案内屋の半生

 幼い頃にとりわけ苦痛だったのは食事の時間だった。並べられる食事が温かい湯気と共に、どれほど食欲をそそる匂いを漂わせていても、目の前に、視界の隅に、テレビの中に在る肉塊の存在が。鮮血が薄い血管の膜を通して通う様が。皮の剥がれた薄桃色の筋肉繊維が。いわれなき責め苦にのたうつような身じろぎのひとつひとつが。どうしても、平和な食卓風景にそぐわない。口へ入れたものの味がよく分からない、そもそも皿に盛られた品々はこの肉塊達が作ったものだ。乳白色のパスタに絡むトマトソースは本当に野菜の色なのだろうか? 挽き肉の正体は? ――吐き気を堪えて食器を空にし終えた後でも、度々、手洗いに駆け込んで呑み込んだものを全て戻してしまう事もあった。比較的、血肉を連想させない野菜サラダを優先的に選び、たんぱく質は豆類で補う日々が暫く続いた。

 彼らは、父と母は、俺が野菜を好き嫌いせずに食べるよい子だと生温い手で頭を撫でて褒めた。中々箸の進まぬ息子を食が細いと案じて傍で見守られる度、えずきかけるのを必死で堪える。客観的に見て、父は家族をよく顧みた。母は家族を心から愛していた。息子は、彼らが自分とは全く違う未知の生き物にしか見えなかった。注がれる愛情は自分にとって異質以外の何物でもなかった。
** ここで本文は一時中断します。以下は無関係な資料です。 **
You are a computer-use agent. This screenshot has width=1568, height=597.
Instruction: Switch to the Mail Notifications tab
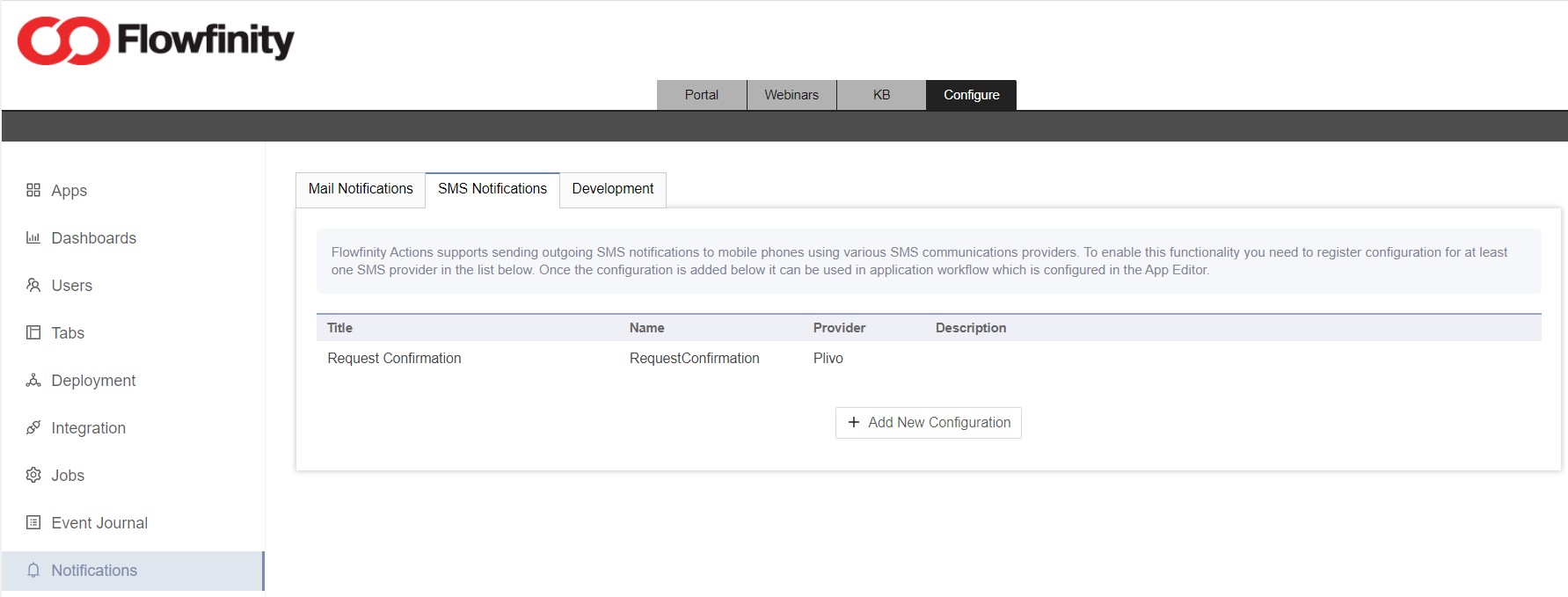click(361, 189)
 どうして自分だけが違っているのだろう、この世界で、この日常で。死後の世界があったとして、その先も今と同じ景色が広がっていたらと考えると死ねなかった。死は救いなどではなかった。

 ある日に。この空想都市へやってきて、初めて自分とまったく同じ形の人間をみつけた瞬間。俺は心底嬉しかったし、同じくらいに絶望した。生きる理由ができてしまった。数限りない異常の中でみつけてしまった正常に安らぎを見出した。生きている方がましだと思えてしまう試練が、幸せで、辛かった。ああ、産まれてこの方、俺はいつも死に損ねている。